The next step was to try reverse. After coming to a complete stop, the engine is shut off, the selector is moved upward into the reverse gate and with my foot on the brake, the engine is restarted. As the engine starts, the car immediately begins to pull rearward and feel much as you would expect an automatic in reverse to feel. It’s easy to control and is rather predictable.
As I have stated previously in this version of the Tuckermatic, you must not have the engine running to transfer the power from forward to reverse or visa versa.

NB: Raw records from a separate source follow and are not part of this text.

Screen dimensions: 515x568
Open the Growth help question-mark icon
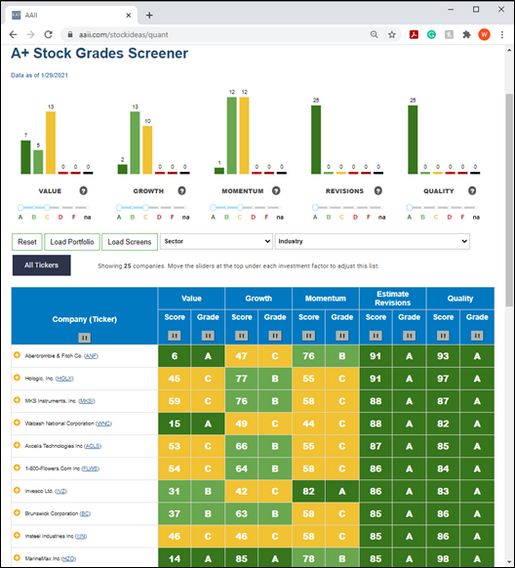point(182,191)
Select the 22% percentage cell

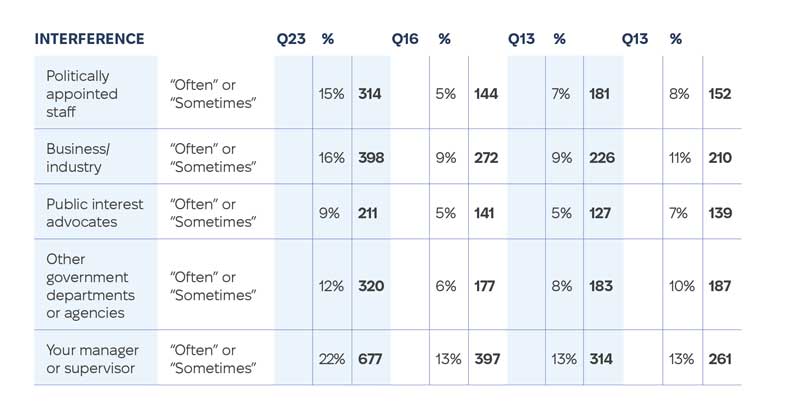[x=331, y=359]
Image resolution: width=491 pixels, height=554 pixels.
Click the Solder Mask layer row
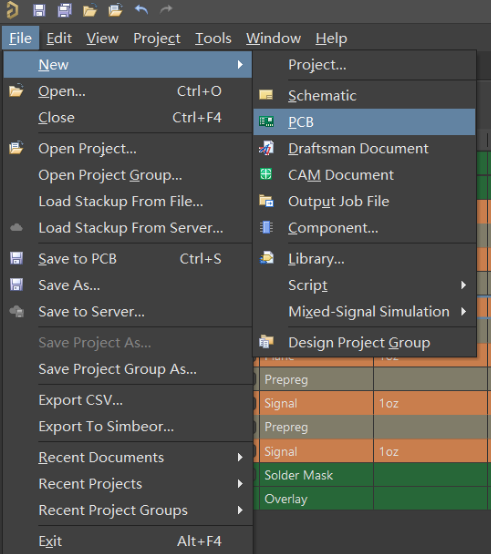click(x=373, y=475)
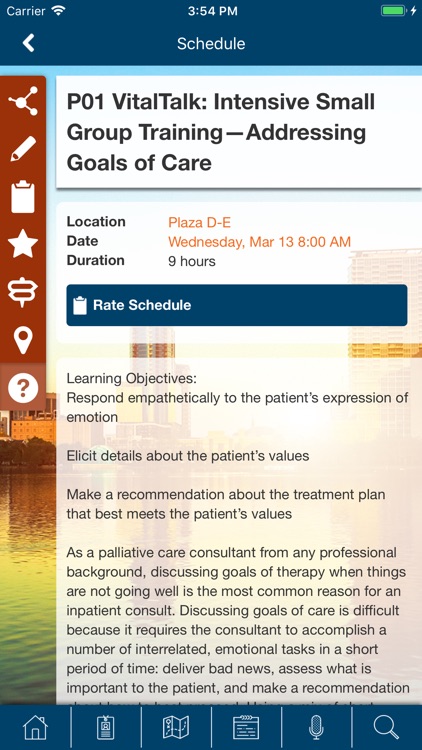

In summary, it was an extraordinary privilege and honor to be able to revive and drive Tucker #1026. It exemplifies a milestone in automotive history and is a clear embodiment of the direction that Preston wanted to go with his car of tomorrow. While this particular version of the Tuckermatic was not yet ready for public consumption, it did show promise and progression in the technology they were pursuing. Given more time and additional funding, who knows where this could have led us. But be sure of this, Preston was not about to be constrained by the design, technology or beliefs of the day. He was looking ahead to the car of tomorrow.
I want to extend my sincere gratitude to the Cammack family for their tremendous contribution in preserving the legacy of Preston Tucker, his car and his company history. Its through their generosity and appreciation for the story that has made Tucker collection, Cammack Gallery, Tucker Archives and this article possible.